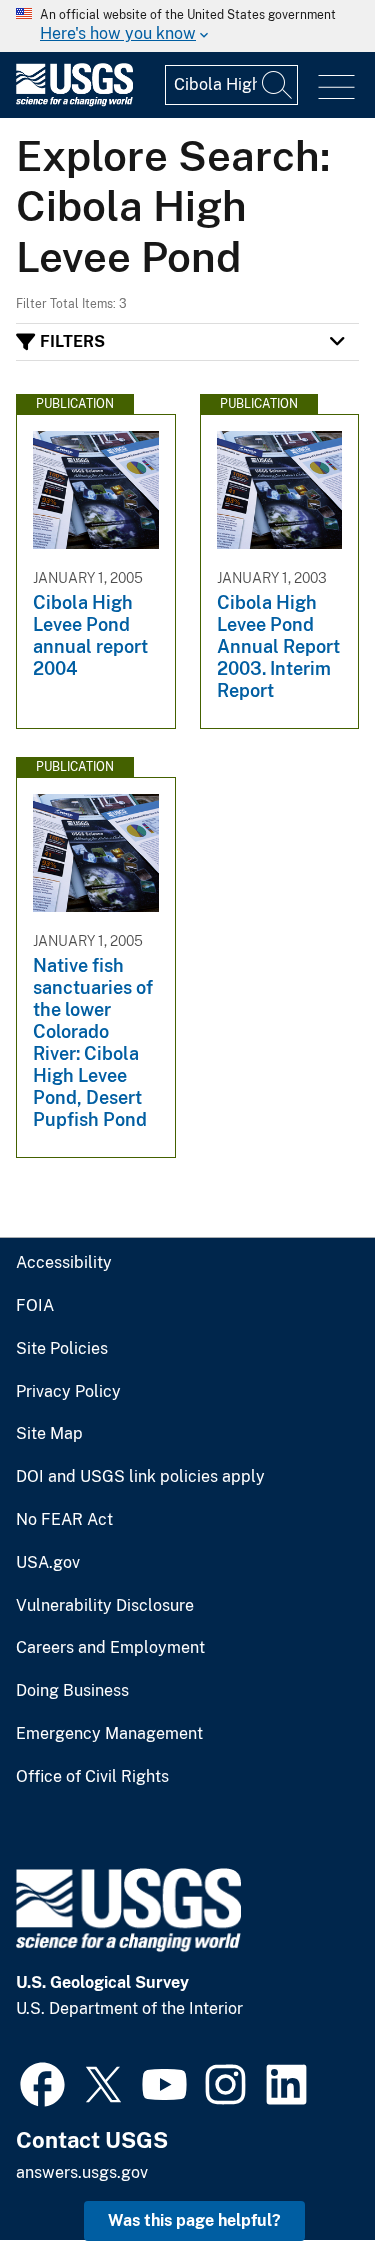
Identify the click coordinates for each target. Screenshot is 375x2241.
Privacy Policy (68, 1392)
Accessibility (64, 1263)
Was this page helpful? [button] (194, 2220)
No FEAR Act (64, 1520)
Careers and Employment (110, 1648)
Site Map (49, 1434)
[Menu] (336, 87)
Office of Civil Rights (92, 1777)
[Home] (74, 101)
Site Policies (62, 1349)
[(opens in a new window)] (42, 2082)
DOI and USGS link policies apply (140, 1477)
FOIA (35, 1306)
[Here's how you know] (187, 26)
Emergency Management (109, 1734)
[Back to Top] (302, 2168)
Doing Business (72, 1691)
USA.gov (48, 1563)
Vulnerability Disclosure (105, 1606)
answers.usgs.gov (82, 2172)
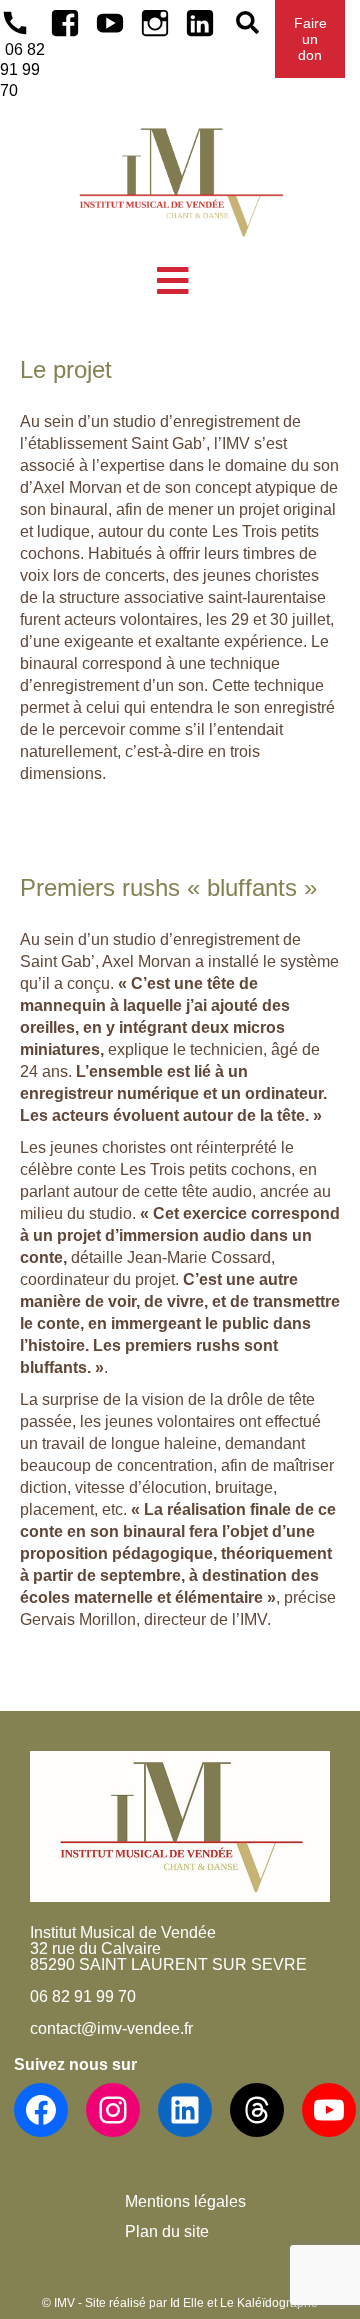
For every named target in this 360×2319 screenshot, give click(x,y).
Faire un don (310, 39)
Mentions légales (185, 2201)
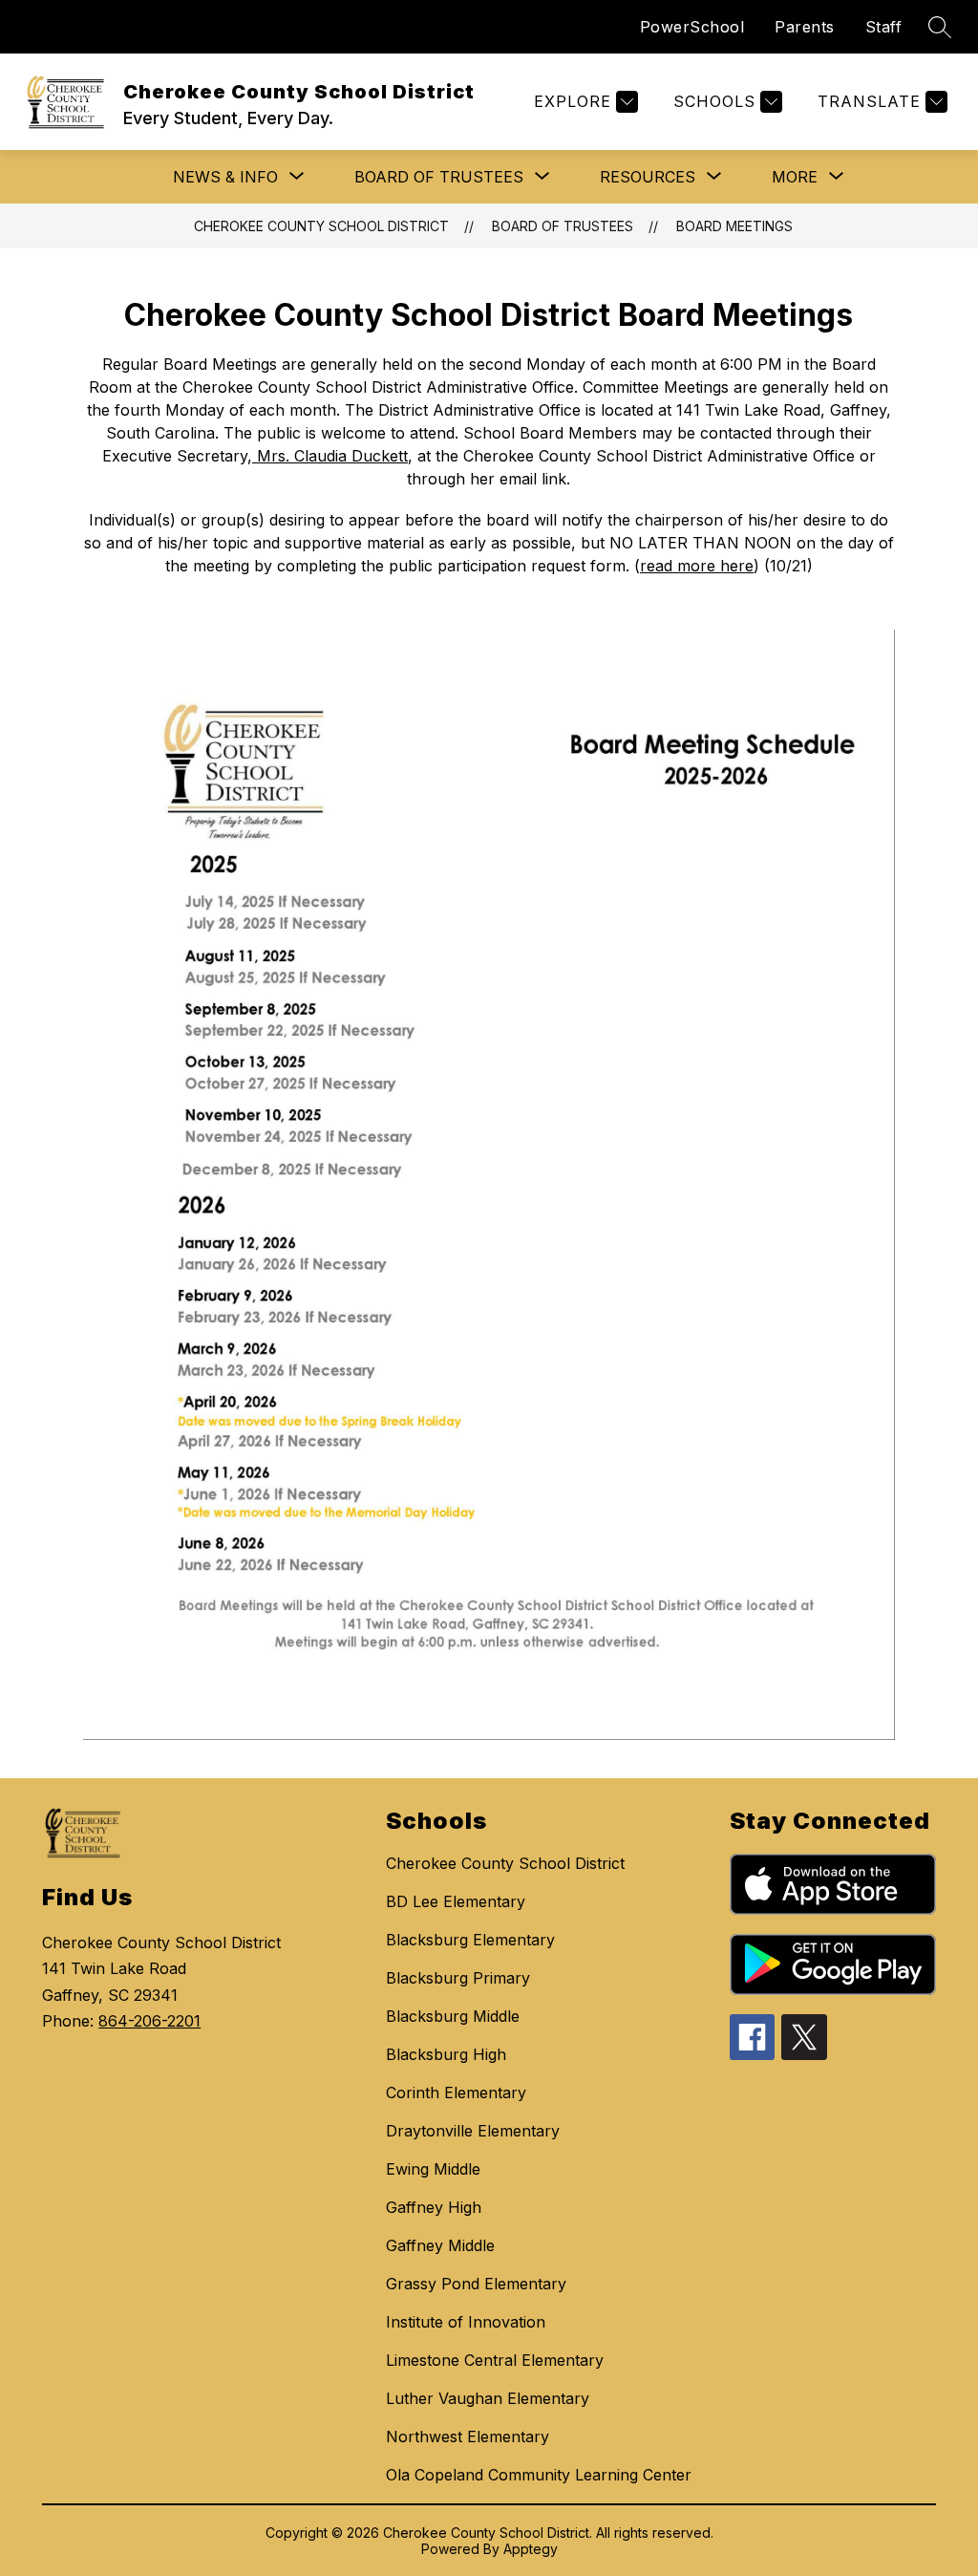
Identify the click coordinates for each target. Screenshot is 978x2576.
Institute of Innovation (465, 2321)
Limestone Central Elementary (495, 2360)
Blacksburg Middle (453, 2016)
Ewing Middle (433, 2169)
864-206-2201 (149, 2020)
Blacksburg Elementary (470, 1939)
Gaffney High (433, 2207)
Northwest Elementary (467, 2436)
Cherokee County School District (321, 226)
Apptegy (530, 2549)
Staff (884, 26)
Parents (805, 26)
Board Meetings (734, 226)
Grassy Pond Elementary (476, 2283)
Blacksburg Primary (458, 1977)
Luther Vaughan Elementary (487, 2398)
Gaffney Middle (440, 2245)
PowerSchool (692, 26)
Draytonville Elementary (473, 2130)
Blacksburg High (446, 2054)
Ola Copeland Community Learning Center (538, 2474)
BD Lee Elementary (455, 1901)
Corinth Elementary (456, 2092)
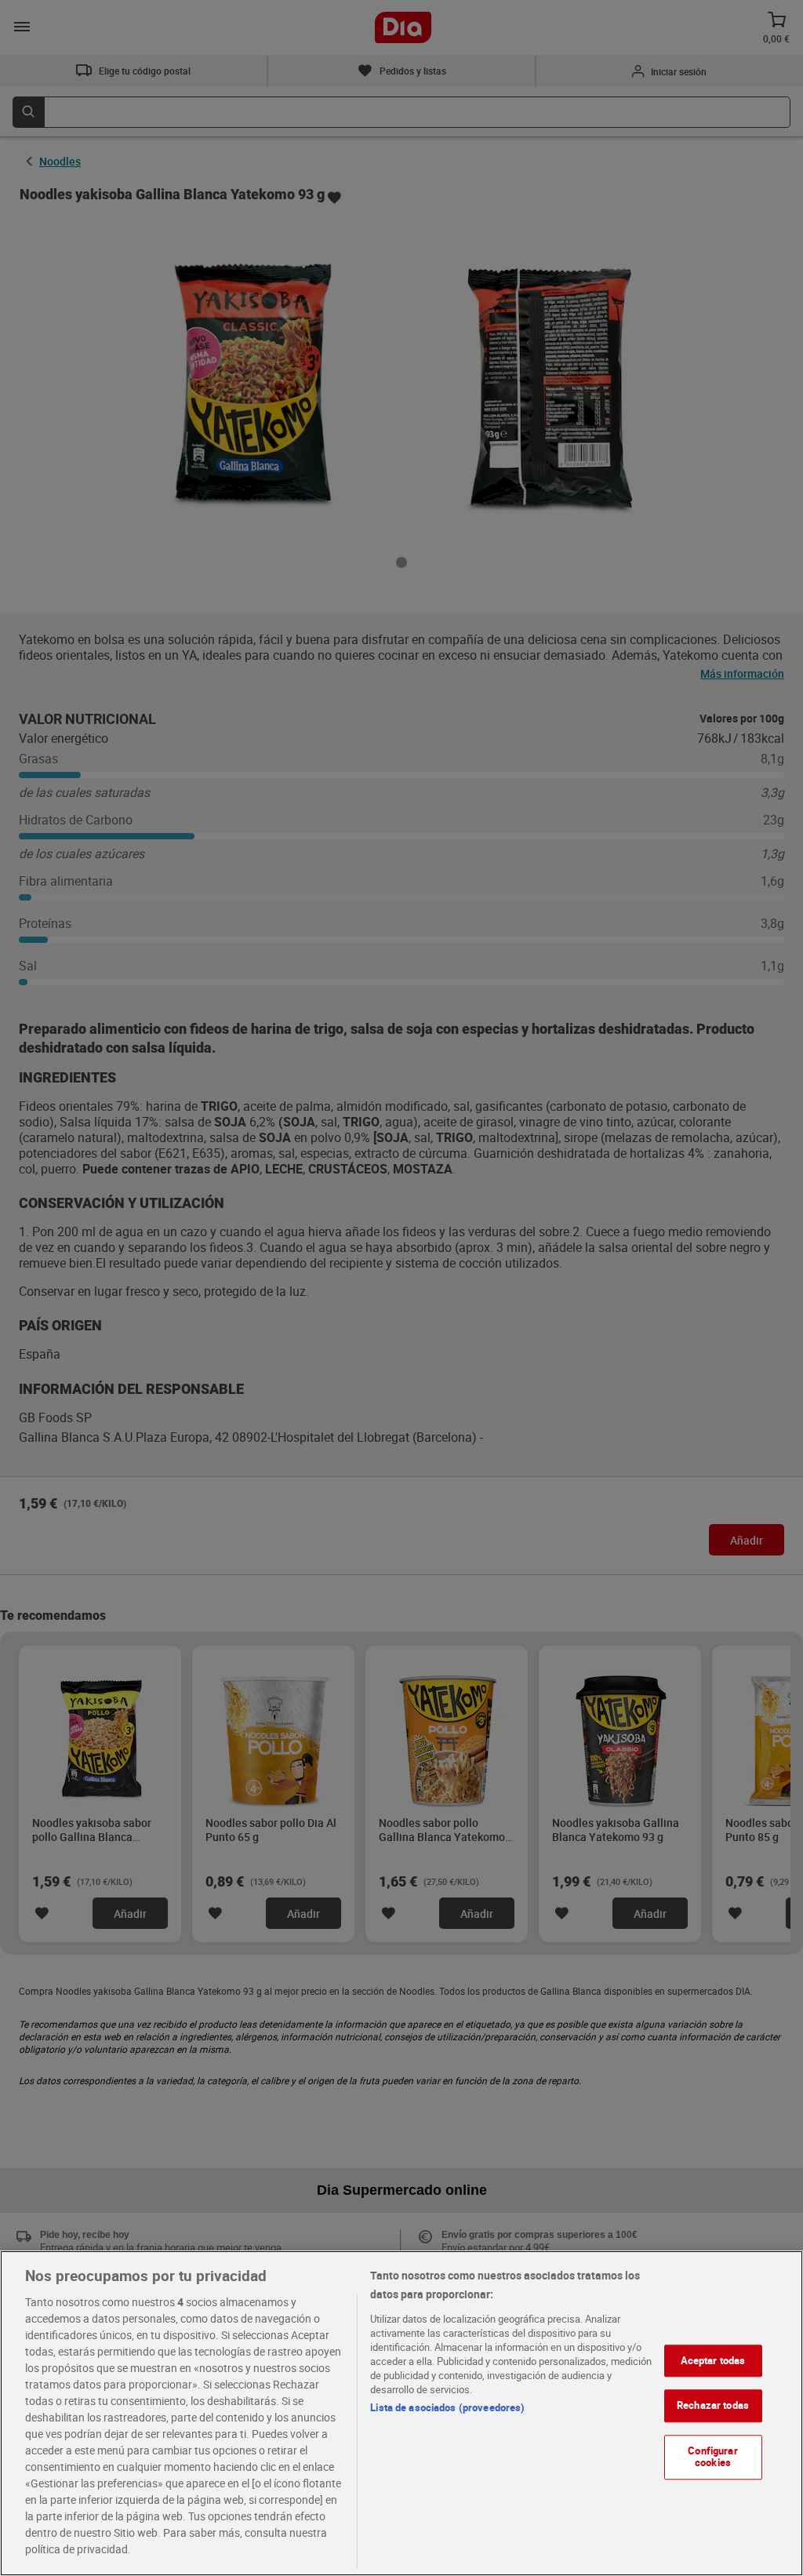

────

Scan the entries above for the word "Elementary", then copy every line in which it occurs.

Limestone Central Elementary (495, 2360)
Blacksburg Elementary (470, 1939)
Northwest Elementary (467, 2436)
Grassy Pond Elementary (476, 2283)
Luther Vaughan Elementary (487, 2398)
Draytonville Elementary (473, 2130)
BD Lee Elementary (455, 1901)
Corinth Elementary (456, 2092)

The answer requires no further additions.